I know I'm not alone when it comes to Mum Guilt, but this is something I've been struggling with more and more lately. Mainly because, I've decided to throw myself back into work and follow through with my passion project Monday Mumday a parenting podcast series, focusing on all sorts of raw, real and honest parenting pains...like Mum guilt.
Being freelance, for me, means that work often comes like buses, all at once. Probably because I have a problem saying no, and I love what I do so, begrudge saying no. Of course, this is amazing, but I can't help but find myself wondering if I'm neglecting my other job, being a mother. Whenever I'm working, I have a daily battle with myself, what am I missing, does Knox need me and, this is amazing, I feel like myself again after so much sacrifice. I deserve this, I owe it to myself, my mind AND to him.
For me, I'm not so worried about being the best mother at batch cooking, home-baking and craft making toys. My guilt is time. I was listening to a podcast by Alison Perry (Not Another Mummy Podcast) who was interviewing Father of Daughters and he hit the nail on the head when saying, "we're so good at ignoring our kids" I couldn't help but think, shit that's me.
The first year of motherhood, I was obsessed and I think that was down to hormones and lack of sleep. My body went into overdrive, I was a book-reading-soft-playing machine. I also was a shadow of my former self, everyday was similar and it wasn't at all how I'd imagined being a mother would be. No one tells you how boring and isolating it can be at times. As the first year fog lifted, I trickled back into work, and finally started to feel myself again.
Don't get me wrong, I love nothing more than playing rough and tumble with Knox and reading books in all sorts of different accents, but I was definitely starting to struggle with motivation.
Now more than ever there is a shining light on the power of being a woman, women in business and women supporting women, but why are we our own harshest critics and how can we separate our own guilt with wanting to support and succeed ourselves. Part of me wonders if having no maternity leave deadline hanging over my head, meant I felt guilty 'wanting' to work rather than 'having' to work.
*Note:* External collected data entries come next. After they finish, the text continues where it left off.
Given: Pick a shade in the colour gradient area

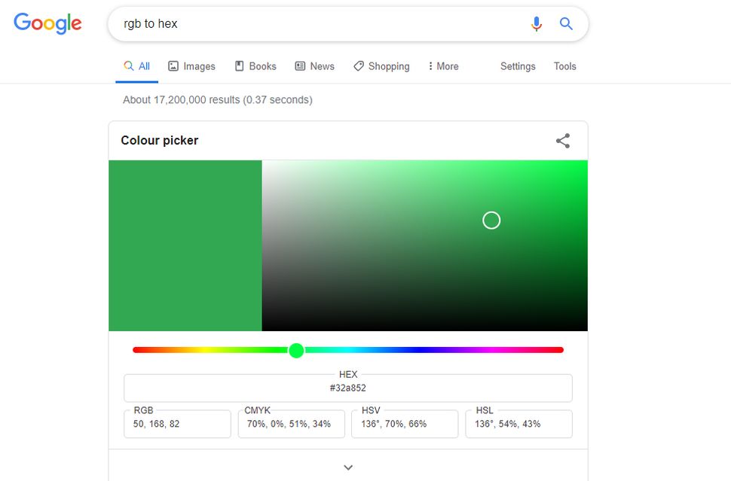Looking at the screenshot, I should click(x=491, y=220).
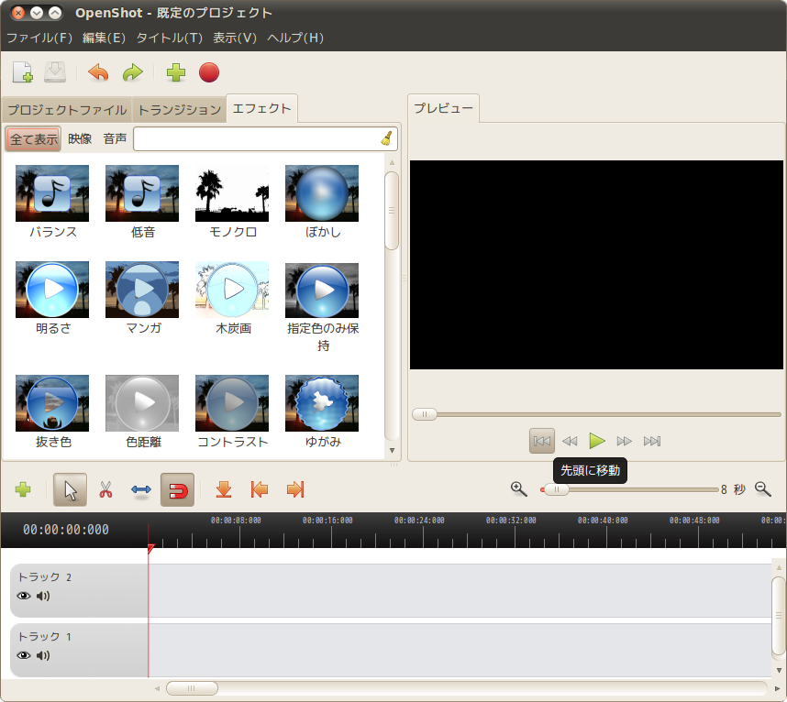
Task: Open the タイトル(T) menu
Action: coord(170,38)
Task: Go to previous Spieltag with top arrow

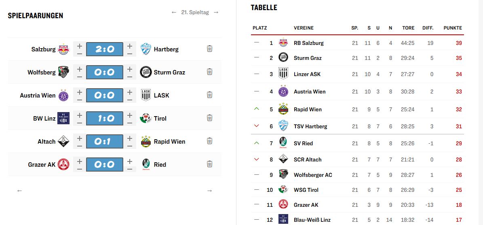Action: click(x=174, y=13)
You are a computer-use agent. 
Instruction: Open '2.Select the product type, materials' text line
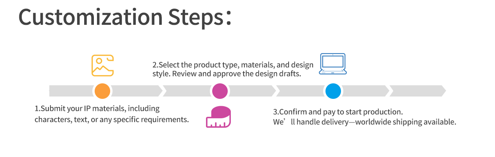pyautogui.click(x=233, y=65)
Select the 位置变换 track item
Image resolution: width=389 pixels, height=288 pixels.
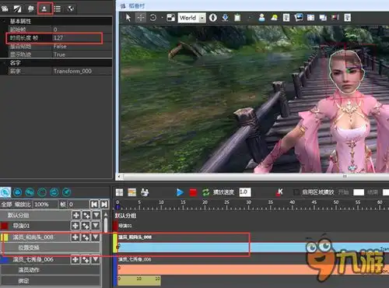51,248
After speaking with other parents, one word is often repeated, balance. Its simple saying it, but actually managing a healthy work-family-life balance is hard. Two months into my 'return to work' I definitely think, I am learning to manage my time more wisely, and truly enjoy those mundane moments again. I still have mum-guilt on a daily basis, but I'm also trying to look at the positives of every decision we make, and more than anything treasure all of the little things. It's true what they say, they grow up so fast.